Fastmarkets calculated its daily steel HRC index, domestic, ex-works Northern Europe at €765 ($758.94) per tonne on Tuesday, up by just €3.33 per tonne from €761.67 per tonne on Monday.
The calculation of the index was up by €30 per tonne week on week but down by €60.83 per tonne month on month.
Producers in the region maintained official offers for HRC at €800-850 per tonne exw. But buyers’ pricing ideas were lower, at €750-760 per tonne exw.
A sale of Italy-origin HRC to Germany was reported at €800 per tonne delivered earlier this week.
Traded volumes, however, have remained limited – buyers are reluctant to accept higher HRC offers against a backdrop of persistently weak end-user demand and poor prospects for steel consumption in Europe given fears of a looming recession.
On the other hand, European producers claimed the price increase was absolutely necessary because production costs have soared recently.
“We will see if the market accepts higher offers; if not, we’d rather stop than do a loss-making sale,” a mill source in Germany told Fastmarkets.
European steelmakers have been gradually reducing output recently to adjust to weak market fundamentals; however, the effects of the production cuts have yet to show up.
Fastmarkets’ calculation of its daily steel HRC index, domestic, exw Italy was €752.50 per tonne on Tuesday, up by €7.50 per tonne day on day.
The calculation of the Italian index was up by €47.50 per tonne week on week but down by €24.50 per tonne month on month.
Official offers from mills in the country were reported at €800-820 per tonne exw, but no trading has been reported at this level so far.
Some buyers estimated the achievable level for HRC in Italy at €740-750 per tonne exw while noting that buying activity has been very weak recently.

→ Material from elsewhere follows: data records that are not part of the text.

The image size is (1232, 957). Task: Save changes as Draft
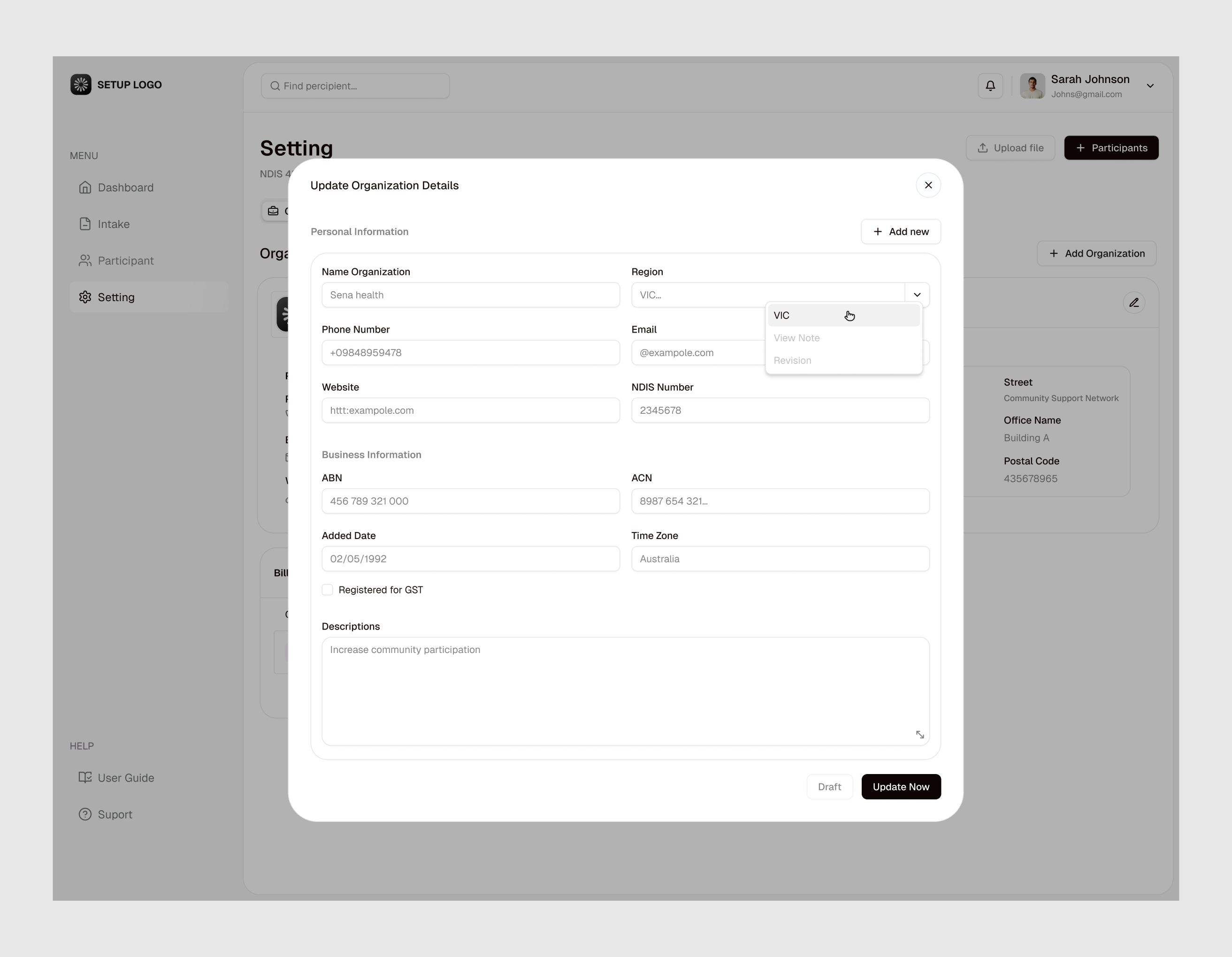[829, 786]
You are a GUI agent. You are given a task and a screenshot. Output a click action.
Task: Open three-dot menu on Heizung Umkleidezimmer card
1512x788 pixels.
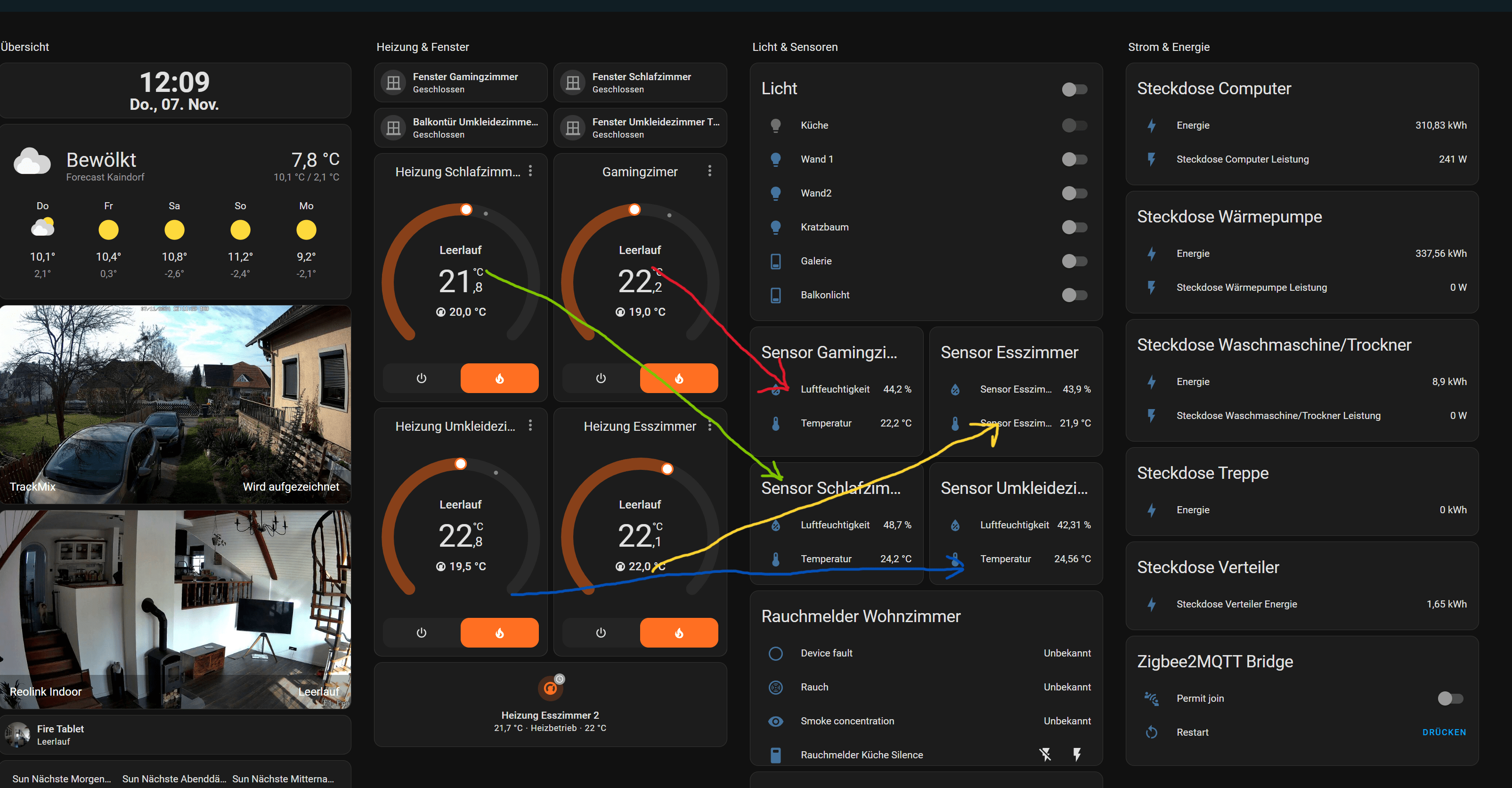(x=530, y=425)
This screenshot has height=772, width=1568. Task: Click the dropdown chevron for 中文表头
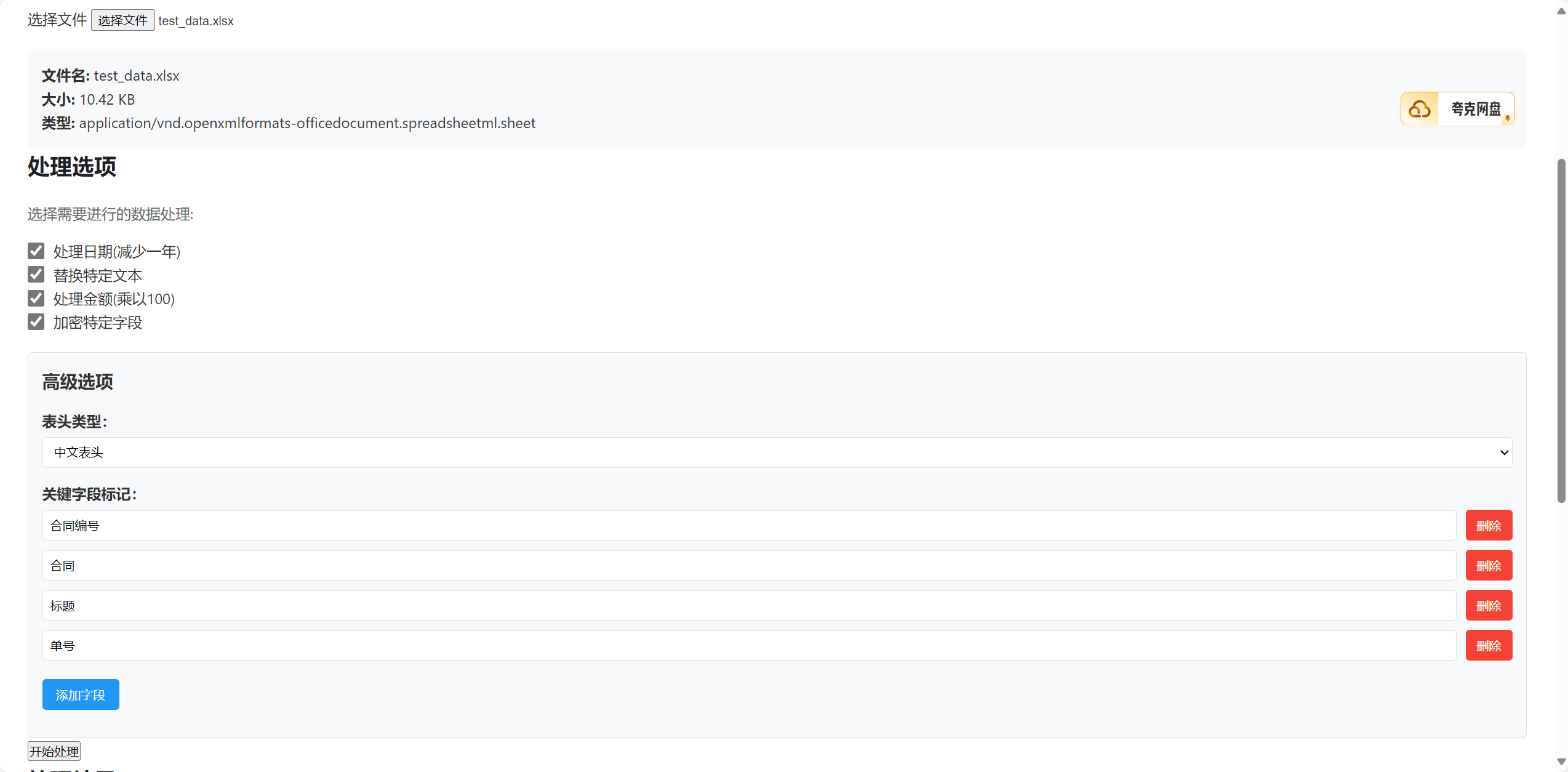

The tradeable level for HRC in the nation was closer to €780 per tonne exw, one producer said.
Several sources claimed that Arvedi – one of the major local steelmakers in the region – is mulling production stoppages in case market activity does not pick up.
“Arvedi has stopped hot flow completely in August – they will do the same in September if buyers reject price rises,” a trading source told Fastmarkets.
HRC offers from Asia to Italy were reported at €670-680 cif for delivery at the end of 2022 and early in 2023.